False Negatives: The Silent Killer of Migration Safety Tools

Your migration linter says everything is safe. It's wrong. Here's why false negatives are more dangerous than false positives, and what we do about it.

Migration safety tools have two failure modes:

  • False positive: flags something safe as dangerous. Annoying. You investigate, realize it’s fine, and move on. Maybe you add an ignore comment.
  • False negative: says something dangerous is safe. You merge. You deploy. Your API goes down.

Many migration linters in the ecosystem optimize hard for false-positive reduction. Far fewer teams talk about the operational cost of false negatives. That’s backwards.

The asymmetry

A false positive costs you five minutes of investigation. A false negative costs you an incident.

When we built pgfence, we wrote a trust contract into the project’s design document:

pgfence’s fatal failure mode is not false positives. It is false negatives (silently passing dangerous migrations) or false safety implied (not surfacing what we couldn’t analyze).

This shapes every design decision. When we’re unsure about a pattern, we flag it. When we can’t analyze something (dynamic SQL, computed identifiers), we emit warnings and explicit coverage information instead of silently skipping it.

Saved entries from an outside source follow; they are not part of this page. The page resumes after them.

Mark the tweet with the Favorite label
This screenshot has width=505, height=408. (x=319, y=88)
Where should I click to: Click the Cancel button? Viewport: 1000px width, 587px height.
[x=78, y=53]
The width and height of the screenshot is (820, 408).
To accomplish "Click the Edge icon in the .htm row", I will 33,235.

Where false negatives hide

We recently audited our own trace-merge logic (the code that combines static analysis with runtime verification) and found two critical false-negative vectors that would have shipped in our 0.4.0 release:

1. Hard-coded risk levels for trace-only findings

When trace mode catches a lock that static analysis missed, we create a “trace-only” finding. The original code set every trace-only finding to LOW risk:

risk: RiskLevel.LOW as RiskLevel,

If trace observed an ACCESS EXCLUSIVE lock on a user table that our static rules didn’t cover, it would be reported as LOW risk. CI with --max-risk=medium would pass. The most dangerous lock mode in Postgres, the one that blocks all reads and writes, passing your safety gate as “low risk.”

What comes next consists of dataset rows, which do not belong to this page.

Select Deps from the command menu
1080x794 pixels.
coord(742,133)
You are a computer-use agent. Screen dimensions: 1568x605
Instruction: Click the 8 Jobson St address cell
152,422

The fix: derive risk from the observed lock mode using the same severity mapping as static rules. ACCESS EXCLUSIVE maps to CRITICAL. SHARE maps to MEDIUM. The lock mode IS the risk.

2. Mismatch risk never upgraded

When static analysis predicts one lock mode but trace observes a different one, we report a “mismatch.” The original code kept the static risk level unchanged:

results.push({
  ...check,  // <-- includes the static risk
  verification: 'mismatch',
  tracedLockMode: strongest,
});

If static analysis said SHARE (MEDIUM risk) but trace observed ACCESS EXCLUSIVE, the risk field still said MEDIUM. CI enforcement reads the risk field. The migration would pass.

The fix: risk = max(static_risk, trace_derived_risk). Never downgrade. If trace says the lock is worse than predicted, believe the trace.

Why static analysis alone isn’t enough

These bugs existed because static analysis and trace mode are fundamentally different verification layers:

Static analysis maps known patterns to known lock modes. It’s fast, requires no database, and covers the common cases well. But it works from a lookup table. The lookup table can be wrong (version-specific behavior), incomplete (patterns we haven’t added yet), or inapplicable (implicit side effects that don’t appear in the DDL syntax).

Trace mode executes the actual statement against the actual Postgres version and observes the actual locks. It’s the ground truth. When trace and static disagree, trace is right.

The danger is in the merge layer. When you combine two sources of truth, the combination logic must never throw away information from the stronger source. That’s exactly what our bugs did: the merge logic deferred to static analysis even when trace had better data.

The coverage guarantee

The public pgfence reporters include coverage information so you can see what was and was not statically analyzable:

Analyzed 8 SQL statements. 2 dynamic statements not analyzable. Coverage: 75%.

If this line is missing, it’s a bug. We’d rather tell you “we couldn’t verify this” than silently skip it.

This extends to trace mode:

Verified: 6/8 | Mismatches: 1 | Trace-only: 2 | Static-only: 1

You can see exactly how much of the analysis was verified against real Postgres behavior. A report with 0 verified checks is a signal to inspect what trace could and could not verify, not proof that everything is safe.

What you can do

If you’re evaluating migration safety tools, ask these questions:

  1. What happens when the tool can’t analyze a statement? If it silently skips, you have a false-negative vector.
  2. Does the CI mode check for errors, not just warnings? If a statement fails during analysis and the tool exits 0, you have a false-negative vector.
  3. Can you verify the tool’s predictions? If there’s no way to compare predictions against reality, you’re trusting the lookup table forever.

pgfence’s trace mode exists to answer question 3. If you find a mismatch, open an issue. Every mismatch makes the static analysis more accurate for everyone.